[About this task]
Copy out exactly the lines from the line containing "1003x558 pixels." to the end of the listing.

※

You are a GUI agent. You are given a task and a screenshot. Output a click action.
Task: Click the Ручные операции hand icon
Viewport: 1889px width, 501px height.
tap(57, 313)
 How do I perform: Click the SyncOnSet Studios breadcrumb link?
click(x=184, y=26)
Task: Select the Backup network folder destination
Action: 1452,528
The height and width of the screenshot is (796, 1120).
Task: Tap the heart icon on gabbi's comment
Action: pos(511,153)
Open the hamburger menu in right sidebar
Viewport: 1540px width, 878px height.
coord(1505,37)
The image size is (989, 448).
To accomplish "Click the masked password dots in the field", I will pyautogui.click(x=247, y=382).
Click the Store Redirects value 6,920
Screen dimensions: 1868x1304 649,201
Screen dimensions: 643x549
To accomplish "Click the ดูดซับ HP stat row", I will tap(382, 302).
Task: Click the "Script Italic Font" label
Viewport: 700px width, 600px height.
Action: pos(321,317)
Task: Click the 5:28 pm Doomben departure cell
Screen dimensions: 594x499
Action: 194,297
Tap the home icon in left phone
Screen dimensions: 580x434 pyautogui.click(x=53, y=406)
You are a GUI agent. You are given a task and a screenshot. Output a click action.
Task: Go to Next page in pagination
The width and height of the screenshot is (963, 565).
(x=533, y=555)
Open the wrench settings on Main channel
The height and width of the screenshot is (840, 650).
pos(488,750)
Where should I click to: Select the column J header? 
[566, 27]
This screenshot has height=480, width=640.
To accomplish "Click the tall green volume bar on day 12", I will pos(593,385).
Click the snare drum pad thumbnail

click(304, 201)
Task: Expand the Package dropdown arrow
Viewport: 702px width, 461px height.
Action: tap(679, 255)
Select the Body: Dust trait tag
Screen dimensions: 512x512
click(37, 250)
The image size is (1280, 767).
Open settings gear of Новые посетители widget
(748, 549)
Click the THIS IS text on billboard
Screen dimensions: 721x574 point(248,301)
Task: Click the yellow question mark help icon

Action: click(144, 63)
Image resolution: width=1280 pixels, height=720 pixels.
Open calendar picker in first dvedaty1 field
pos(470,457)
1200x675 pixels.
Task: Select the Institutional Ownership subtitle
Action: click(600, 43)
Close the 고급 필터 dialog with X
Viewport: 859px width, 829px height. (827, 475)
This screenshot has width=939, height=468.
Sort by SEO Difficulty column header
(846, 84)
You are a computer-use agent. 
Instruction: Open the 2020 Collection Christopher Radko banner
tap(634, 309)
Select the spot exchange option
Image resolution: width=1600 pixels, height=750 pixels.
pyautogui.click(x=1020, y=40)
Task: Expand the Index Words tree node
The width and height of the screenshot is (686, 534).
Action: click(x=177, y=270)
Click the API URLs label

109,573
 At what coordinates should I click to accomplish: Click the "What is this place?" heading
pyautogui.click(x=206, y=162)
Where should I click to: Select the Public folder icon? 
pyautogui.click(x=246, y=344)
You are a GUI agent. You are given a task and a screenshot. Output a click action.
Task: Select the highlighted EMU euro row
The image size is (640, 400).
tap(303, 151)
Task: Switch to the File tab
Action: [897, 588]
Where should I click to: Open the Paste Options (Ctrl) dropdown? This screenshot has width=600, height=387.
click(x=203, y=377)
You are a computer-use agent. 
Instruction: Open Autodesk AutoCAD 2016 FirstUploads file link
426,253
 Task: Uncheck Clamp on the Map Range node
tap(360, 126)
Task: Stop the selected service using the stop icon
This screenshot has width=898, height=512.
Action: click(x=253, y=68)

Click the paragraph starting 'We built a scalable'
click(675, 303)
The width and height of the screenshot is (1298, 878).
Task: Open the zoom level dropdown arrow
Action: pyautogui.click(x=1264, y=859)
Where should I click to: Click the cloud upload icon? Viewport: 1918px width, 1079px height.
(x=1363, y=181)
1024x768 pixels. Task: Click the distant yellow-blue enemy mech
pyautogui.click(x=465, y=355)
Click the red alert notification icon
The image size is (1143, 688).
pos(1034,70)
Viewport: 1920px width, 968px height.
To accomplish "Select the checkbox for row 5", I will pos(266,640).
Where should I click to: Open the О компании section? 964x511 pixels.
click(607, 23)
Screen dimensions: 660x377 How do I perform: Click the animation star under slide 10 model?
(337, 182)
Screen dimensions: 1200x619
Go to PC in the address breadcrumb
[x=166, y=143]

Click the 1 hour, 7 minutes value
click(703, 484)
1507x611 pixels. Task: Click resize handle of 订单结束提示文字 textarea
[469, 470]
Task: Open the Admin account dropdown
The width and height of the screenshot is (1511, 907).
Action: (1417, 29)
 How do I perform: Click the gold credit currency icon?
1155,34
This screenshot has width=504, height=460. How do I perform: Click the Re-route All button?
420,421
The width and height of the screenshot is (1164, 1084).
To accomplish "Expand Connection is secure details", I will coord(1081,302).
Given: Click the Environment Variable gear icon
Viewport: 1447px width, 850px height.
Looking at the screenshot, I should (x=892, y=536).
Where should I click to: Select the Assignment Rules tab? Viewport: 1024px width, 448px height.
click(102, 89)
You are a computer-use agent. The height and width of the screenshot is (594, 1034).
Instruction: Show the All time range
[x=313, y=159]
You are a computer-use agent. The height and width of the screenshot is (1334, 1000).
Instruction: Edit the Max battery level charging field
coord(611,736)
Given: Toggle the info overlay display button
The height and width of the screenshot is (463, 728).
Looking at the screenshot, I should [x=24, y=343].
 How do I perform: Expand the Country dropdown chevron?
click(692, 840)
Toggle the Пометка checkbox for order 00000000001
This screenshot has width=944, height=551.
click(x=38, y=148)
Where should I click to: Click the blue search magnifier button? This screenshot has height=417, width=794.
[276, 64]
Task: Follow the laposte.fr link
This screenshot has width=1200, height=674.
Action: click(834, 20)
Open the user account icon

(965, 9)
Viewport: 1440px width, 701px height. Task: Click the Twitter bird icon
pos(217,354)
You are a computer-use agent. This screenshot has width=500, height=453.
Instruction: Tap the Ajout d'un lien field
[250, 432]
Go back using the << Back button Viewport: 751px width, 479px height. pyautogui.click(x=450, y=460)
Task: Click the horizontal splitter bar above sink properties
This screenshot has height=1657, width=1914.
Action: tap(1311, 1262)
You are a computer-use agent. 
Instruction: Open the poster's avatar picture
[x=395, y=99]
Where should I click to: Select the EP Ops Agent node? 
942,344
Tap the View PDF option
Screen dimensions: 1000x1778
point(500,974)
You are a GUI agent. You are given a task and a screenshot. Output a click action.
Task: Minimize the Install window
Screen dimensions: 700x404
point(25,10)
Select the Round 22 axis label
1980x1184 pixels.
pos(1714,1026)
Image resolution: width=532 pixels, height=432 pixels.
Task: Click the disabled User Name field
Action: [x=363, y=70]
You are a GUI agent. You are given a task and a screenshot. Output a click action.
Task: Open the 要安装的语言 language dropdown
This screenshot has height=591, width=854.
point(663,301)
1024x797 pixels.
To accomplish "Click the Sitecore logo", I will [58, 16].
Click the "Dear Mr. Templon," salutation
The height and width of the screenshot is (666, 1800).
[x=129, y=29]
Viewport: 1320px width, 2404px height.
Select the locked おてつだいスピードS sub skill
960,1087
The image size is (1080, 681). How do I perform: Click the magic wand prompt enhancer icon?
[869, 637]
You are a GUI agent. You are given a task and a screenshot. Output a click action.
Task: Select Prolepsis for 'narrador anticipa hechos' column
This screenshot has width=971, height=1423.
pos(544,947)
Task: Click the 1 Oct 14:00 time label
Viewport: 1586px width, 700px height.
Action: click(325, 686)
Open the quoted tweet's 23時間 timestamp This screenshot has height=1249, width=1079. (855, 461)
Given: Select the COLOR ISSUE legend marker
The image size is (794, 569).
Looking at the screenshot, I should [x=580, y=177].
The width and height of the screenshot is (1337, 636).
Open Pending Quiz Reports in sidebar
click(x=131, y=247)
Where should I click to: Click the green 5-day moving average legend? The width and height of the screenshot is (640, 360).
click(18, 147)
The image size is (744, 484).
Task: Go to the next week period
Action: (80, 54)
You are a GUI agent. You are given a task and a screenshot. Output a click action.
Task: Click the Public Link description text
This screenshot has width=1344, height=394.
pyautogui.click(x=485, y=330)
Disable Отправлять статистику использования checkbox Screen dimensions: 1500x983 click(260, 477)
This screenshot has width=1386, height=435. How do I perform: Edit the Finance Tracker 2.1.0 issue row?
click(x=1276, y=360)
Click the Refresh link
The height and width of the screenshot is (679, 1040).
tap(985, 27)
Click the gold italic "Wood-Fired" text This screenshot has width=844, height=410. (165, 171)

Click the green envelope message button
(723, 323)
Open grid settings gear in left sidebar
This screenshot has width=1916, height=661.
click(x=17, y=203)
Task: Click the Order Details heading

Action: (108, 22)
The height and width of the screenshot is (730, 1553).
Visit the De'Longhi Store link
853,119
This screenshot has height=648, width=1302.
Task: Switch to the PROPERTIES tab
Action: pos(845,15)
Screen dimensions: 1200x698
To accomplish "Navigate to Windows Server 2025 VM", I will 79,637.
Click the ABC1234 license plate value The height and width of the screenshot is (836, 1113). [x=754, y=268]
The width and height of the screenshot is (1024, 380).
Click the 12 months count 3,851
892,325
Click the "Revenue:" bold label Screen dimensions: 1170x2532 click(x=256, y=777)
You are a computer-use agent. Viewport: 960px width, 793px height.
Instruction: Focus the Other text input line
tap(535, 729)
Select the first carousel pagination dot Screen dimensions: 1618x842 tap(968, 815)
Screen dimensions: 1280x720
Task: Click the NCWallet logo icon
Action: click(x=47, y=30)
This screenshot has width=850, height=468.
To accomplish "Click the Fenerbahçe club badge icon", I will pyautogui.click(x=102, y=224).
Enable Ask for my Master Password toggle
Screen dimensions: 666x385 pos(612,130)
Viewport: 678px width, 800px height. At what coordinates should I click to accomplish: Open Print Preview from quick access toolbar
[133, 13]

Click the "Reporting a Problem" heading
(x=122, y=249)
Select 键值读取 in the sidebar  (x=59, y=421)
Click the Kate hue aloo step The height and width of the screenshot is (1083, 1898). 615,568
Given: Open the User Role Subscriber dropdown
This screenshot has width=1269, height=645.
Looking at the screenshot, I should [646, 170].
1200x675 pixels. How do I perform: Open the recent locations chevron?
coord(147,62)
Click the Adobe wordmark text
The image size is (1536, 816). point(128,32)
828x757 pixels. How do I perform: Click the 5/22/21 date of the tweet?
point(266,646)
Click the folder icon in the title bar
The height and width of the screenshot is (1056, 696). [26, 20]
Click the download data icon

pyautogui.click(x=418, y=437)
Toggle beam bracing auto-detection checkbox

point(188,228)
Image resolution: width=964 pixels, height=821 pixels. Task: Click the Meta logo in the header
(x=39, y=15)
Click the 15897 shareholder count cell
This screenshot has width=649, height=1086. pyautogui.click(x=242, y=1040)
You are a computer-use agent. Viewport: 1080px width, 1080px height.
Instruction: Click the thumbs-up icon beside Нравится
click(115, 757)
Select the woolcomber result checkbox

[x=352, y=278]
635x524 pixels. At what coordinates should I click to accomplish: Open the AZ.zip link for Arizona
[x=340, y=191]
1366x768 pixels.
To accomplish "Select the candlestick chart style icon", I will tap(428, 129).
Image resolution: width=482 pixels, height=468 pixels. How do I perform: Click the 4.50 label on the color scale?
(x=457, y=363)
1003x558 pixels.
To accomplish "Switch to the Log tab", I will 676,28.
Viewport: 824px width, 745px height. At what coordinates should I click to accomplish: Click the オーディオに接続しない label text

※

[Exercise result]
1003x558 pixels.
To accomplish "Switch to the Log tab", I will 676,28.
Viewport: 824px width, 745px height. At what coordinates should I click to accomplish: Click the オーディオに接続しない label text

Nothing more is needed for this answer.